Later in the hearing, when Ortiz was closing the meeting, he apologized.

9 COMMENTS

  1. Democrats do this all the time. The irony is that THEY dont understand. It’s just a “talk down” point. We use it effectively during our interrogations. Especially when interrogating Democrats.

  2. Oh my God. This is incredible. Hmmm… Did they talk down to her with some fabricated, elevated arrogance because she is an “outsider” and couldn’t possibly understand the complex, budgeting strategies of us uppity Alaskans? No way she could understand the complicated mathematics of $1.2B minus $20M from the over-inflated education budget! The educated, experienced budget director ~ meet Rep. Ortiz, of Ketchikan ~ School teacher and Drama and Debate coach. Apparently, drama is still a passion for him. Embarrassing. Maybe he had to wait until the end of the meeting to apologize because he had to look up the word “pejorative”.
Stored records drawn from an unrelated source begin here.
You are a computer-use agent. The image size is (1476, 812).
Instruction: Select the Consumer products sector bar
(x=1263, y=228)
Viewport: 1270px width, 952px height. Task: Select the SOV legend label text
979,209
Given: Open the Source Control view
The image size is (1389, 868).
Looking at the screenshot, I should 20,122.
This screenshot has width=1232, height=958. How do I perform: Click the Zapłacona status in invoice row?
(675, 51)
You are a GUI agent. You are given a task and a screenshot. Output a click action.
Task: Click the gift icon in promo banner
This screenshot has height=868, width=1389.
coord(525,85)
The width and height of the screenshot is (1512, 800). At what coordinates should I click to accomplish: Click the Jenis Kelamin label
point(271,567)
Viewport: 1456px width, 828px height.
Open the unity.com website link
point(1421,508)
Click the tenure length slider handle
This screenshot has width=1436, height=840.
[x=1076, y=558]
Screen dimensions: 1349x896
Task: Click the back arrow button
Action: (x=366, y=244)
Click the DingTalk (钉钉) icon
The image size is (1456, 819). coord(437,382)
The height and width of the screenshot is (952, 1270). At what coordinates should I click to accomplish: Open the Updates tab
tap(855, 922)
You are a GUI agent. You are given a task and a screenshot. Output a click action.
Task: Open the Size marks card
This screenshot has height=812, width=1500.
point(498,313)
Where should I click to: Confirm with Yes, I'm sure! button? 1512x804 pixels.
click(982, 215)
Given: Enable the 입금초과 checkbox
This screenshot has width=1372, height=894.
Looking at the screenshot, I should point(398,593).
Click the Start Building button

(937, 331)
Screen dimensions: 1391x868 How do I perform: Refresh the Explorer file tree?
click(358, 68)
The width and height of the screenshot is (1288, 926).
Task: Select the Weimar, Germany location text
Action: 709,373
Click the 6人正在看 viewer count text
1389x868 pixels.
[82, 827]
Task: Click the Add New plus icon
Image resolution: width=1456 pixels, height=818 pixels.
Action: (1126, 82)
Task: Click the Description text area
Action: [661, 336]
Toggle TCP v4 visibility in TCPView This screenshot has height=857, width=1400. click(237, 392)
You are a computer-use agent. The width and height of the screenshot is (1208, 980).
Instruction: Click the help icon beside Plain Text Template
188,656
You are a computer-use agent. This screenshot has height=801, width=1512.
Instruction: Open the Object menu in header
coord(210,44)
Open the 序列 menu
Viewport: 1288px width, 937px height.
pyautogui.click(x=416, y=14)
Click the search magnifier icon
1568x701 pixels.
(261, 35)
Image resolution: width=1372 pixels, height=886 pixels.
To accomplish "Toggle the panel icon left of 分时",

  3. Mr. Ortiz was wrong. She understands exactly what she’s doing. And when she leaves town in a few months for her next 6 figure “burn it all down and privatize” gig, , we’ll be stuck with the mess. You want less money to educate kids – fine, push it through the legislature. But taking away money that districts had already budgeted is short sighted and stupid.

    • Some are hired to come in and take care of business and get the job done. Some stay. Some leave. When the state has to cut, it has to cut. Maybe it is a good thing to have her – someone that doesn’t have a bunch of BS emotion wrapped into every single number that has a generational history of “that’s how we always did it” attached to every decimal point. Everyone has to feel the burn, even education, and sometimes things happen even when you don’t plan on it. Sometimes you have to shift your budget dollars when you least expect it. I do it at home all the time. Something budgeted for one thing and BAM – have to shift it to something else unexpectedly. No one is going to be exempt. Put whatever hashtag you want infront of the next social justice outrage, but that fact is Alaska has been soaking in it’s own excrement for a long, long, time. Time to clean up this mess, plug the leaks, tighten things up and right the ship.

      • Just my opinion but government services do not and should not be run like a private business. They are not designed to make a profit or be nimble. People that use those services deserve the ability to negotiate changes that occur as legislatures, budgets, and laws change. If I can’t afford a new truck, I don’t buy one, but if you promise me that you’ll pay me a wage that allows me to afford one, and then go back on that promise, you’ve kind of screwed me over, especially if I’ve already bought the truck. Not arguing that we spend too much or too little on education, just that the method Arduin proposes is short sight and will do damage. As for her tenure, she has an extreme vision of government budgets – her job is to implement a short term vision of how to cut jobs and services. She’ll be long gone when you and I are stuck trying to hold this place together for our kids.

        • I appreciate your viewpoint. But, I believe there are way too many Government services beyond what is necessary. We can all argue until the cows come home what each of us considers essential. And yes, she will be long gone when I’m still here holding it together – just like the multiple generations of my Alaska family did before me. They kept going and working hard and surviving but it gets a little harder when the darn Government keeps getting in the way!

    • Ed – is there something wrong with being a teacher, getting a fair wage, or getting retirement benefits? Those are all bad things in your opinion? Why?

  4. I am concerned with her past connections to The GEO Group. She does have experience in improving state budgets but wherever she goes nobid contracts to GEO Group follow.